**RECORDED DATA**

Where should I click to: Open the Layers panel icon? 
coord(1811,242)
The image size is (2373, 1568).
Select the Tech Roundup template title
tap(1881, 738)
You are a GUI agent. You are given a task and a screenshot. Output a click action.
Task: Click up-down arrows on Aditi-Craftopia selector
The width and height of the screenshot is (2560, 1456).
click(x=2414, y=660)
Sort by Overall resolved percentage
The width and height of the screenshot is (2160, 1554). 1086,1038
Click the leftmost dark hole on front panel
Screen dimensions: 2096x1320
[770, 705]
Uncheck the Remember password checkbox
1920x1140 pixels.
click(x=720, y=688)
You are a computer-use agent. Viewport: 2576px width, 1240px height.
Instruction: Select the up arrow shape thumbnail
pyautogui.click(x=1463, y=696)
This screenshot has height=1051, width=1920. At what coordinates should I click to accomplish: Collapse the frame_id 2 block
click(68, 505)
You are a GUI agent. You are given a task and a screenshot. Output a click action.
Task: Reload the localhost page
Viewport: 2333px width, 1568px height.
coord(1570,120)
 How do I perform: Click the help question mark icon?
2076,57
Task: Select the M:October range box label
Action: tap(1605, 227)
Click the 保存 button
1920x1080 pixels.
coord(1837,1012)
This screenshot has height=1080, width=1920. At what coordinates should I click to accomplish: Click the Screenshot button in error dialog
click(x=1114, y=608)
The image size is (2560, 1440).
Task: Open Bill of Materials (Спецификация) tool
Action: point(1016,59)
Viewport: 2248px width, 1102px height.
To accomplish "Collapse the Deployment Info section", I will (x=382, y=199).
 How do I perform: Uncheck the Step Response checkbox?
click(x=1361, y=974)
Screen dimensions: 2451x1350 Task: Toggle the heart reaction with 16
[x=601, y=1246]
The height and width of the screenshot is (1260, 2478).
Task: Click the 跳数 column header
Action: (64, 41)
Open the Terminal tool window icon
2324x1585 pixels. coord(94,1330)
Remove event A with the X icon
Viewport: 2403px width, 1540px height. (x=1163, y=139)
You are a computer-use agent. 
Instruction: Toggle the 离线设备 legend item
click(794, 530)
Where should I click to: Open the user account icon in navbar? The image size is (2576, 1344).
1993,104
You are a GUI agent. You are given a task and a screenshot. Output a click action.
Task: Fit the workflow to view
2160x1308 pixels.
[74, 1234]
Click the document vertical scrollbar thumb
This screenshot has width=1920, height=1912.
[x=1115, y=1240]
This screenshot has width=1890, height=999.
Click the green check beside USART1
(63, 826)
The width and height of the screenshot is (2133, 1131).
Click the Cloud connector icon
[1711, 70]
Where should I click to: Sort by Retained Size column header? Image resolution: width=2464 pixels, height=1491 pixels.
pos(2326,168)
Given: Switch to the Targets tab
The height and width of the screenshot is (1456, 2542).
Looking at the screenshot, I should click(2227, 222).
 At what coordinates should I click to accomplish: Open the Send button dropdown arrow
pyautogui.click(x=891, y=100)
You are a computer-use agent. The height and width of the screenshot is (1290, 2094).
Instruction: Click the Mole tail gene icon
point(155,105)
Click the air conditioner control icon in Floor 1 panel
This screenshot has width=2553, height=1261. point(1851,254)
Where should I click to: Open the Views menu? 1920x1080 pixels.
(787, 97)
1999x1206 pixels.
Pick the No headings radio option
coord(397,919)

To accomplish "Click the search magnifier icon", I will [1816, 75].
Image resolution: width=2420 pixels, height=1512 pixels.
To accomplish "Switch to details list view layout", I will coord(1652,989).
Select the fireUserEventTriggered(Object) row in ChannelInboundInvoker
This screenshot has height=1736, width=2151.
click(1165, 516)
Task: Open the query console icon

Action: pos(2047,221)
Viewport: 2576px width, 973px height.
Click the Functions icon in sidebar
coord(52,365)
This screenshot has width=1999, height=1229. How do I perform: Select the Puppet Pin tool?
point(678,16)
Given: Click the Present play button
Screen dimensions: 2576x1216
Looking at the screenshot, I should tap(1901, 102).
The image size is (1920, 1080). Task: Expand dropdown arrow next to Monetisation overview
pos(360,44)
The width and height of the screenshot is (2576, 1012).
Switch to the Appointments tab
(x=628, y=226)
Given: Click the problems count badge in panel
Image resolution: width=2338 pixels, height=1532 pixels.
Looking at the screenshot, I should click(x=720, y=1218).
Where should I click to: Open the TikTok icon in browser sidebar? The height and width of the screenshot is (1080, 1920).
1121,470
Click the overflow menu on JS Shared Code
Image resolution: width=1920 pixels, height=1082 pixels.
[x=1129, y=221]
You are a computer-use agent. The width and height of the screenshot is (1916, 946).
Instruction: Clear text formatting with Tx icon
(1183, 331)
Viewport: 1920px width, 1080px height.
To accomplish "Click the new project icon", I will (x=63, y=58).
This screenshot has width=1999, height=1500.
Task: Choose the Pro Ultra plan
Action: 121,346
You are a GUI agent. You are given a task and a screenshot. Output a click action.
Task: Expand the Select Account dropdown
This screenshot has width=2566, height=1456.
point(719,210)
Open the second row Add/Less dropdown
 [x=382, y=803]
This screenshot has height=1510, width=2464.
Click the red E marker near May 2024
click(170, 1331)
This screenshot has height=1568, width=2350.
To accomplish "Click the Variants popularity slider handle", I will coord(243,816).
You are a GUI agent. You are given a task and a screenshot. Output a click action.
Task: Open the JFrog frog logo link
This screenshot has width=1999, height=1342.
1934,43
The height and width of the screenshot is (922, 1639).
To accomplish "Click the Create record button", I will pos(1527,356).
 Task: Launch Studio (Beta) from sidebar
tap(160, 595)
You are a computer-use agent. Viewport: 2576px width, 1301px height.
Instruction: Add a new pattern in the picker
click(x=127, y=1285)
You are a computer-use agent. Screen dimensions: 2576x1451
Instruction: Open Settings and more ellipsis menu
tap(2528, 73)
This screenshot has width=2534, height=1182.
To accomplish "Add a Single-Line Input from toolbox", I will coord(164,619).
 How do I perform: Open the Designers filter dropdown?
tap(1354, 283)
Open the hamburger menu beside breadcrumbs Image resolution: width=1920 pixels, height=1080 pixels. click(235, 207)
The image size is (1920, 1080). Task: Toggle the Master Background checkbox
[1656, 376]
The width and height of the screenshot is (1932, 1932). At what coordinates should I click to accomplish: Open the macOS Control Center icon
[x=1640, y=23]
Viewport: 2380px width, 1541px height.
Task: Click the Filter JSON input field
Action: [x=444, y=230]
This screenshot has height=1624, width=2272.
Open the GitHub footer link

**AIM OF THE TASK**
What you return must be the lines above that run from the line with "Task: Fit the workflow to view" to the line with "You are a computer-use agent. The height", inclusive, each copied exactly.

**RESPONSE TO THIS TASK**
Task: Fit the workflow to view
2160x1308 pixels.
[74, 1234]
Click the document vertical scrollbar thumb
This screenshot has width=1920, height=1912.
[x=1115, y=1240]
This screenshot has width=1890, height=999.
Click the green check beside USART1
(63, 826)
The width and height of the screenshot is (2133, 1131).
Click the Cloud connector icon
[1711, 70]
Where should I click to: Sort by Retained Size column header? Image resolution: width=2464 pixels, height=1491 pixels.
pos(2326,168)
Given: Switch to the Targets tab
The height and width of the screenshot is (1456, 2542).
Looking at the screenshot, I should click(2227, 222).
 At what coordinates should I click to accomplish: Open the Send button dropdown arrow
pyautogui.click(x=891, y=100)
You are a computer-use agent. The height and width of the screenshot is (1290, 2094).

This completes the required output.